アップルがEV開発を模索する裏には、スマホが成熟産業に差し掛かっていることもありそうだ。アップルが成長を続けるには新市場が欠かせないが、同社の売上高は既に約30兆円に上る。今さら小さな市場に参入しても成長を望めない。

「Google vs トヨタ」の著作があるナビゲータープラットフォーム取締役の泉田良輔氏は「巨人に見合う市場規模の産業は自動車や医療、エネルギーなどに限られ、(EV参入は)自然な流れ」と読み解く。アップルは手元資金が潤沢で、投資家による株主還元の圧力が強い。

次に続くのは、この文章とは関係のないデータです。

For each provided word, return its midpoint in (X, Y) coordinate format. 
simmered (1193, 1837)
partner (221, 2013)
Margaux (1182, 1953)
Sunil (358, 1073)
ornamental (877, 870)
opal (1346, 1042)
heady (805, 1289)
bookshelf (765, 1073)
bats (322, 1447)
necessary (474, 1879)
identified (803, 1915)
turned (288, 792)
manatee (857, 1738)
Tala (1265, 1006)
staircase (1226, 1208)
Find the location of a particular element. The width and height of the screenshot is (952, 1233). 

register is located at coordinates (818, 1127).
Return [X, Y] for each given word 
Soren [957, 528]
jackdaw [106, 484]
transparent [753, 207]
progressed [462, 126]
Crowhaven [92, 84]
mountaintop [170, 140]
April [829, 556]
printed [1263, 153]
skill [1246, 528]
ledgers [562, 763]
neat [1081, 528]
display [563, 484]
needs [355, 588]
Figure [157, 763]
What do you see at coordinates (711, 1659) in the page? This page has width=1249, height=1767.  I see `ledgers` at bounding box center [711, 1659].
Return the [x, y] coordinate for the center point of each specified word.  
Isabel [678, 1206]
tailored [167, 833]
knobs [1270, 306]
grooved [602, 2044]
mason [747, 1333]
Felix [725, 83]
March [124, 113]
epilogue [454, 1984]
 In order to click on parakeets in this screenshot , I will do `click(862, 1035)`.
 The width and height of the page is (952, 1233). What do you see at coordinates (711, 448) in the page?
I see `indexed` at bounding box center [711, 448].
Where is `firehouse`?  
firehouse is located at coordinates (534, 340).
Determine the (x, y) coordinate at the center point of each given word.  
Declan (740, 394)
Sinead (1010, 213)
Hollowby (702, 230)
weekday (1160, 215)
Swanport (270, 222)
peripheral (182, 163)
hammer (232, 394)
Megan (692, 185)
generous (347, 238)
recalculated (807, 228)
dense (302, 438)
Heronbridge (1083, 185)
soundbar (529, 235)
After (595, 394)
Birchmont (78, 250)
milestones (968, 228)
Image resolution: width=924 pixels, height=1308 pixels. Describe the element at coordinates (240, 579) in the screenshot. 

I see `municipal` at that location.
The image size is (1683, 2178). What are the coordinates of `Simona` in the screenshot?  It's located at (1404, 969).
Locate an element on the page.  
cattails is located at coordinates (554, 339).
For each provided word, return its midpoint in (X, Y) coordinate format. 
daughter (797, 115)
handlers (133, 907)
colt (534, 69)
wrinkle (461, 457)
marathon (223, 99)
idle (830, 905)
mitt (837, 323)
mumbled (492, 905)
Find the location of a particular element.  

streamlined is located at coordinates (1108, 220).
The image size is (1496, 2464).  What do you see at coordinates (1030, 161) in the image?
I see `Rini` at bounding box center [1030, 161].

EV開発は「手元資金の使い道の一環」(同氏)でもある。

しかもアップルがEVへの参入をもくろむとされる25年前後は、自動車産業の転換点となり得る絶好機である。現状は大半の企業が赤字とささやかれるEVの利幅がエンジン車並みになり、一気に普及が進む可能性がある。裏を返すと、25年前後までにEV市場に参入しなければ、先行企業に取り残されかねない。


ゴールドマン・サックス証券マネージング・ディレクターの湯沢康太氏は、25年にEVのコストの多くを占めるリチウムイオン電池の価格が1キロワット時で100ドルを下回り、2000ドルの補助金を前提にすると、自動車メーカーはEVでエンジン車並みの利益水準を確保できると予測する。消費者にとってもEVをガソリン車並みの価格で買えるようになる見通し。

湯沢氏は「日系メーカーは補助金前提の事業構想を嫌いがちだが、世界でゼロカーボンを目指す動きの中でEVの補助金を減らす政策はとりにくい」と分析し、EVの販売が一気に増えるとみる。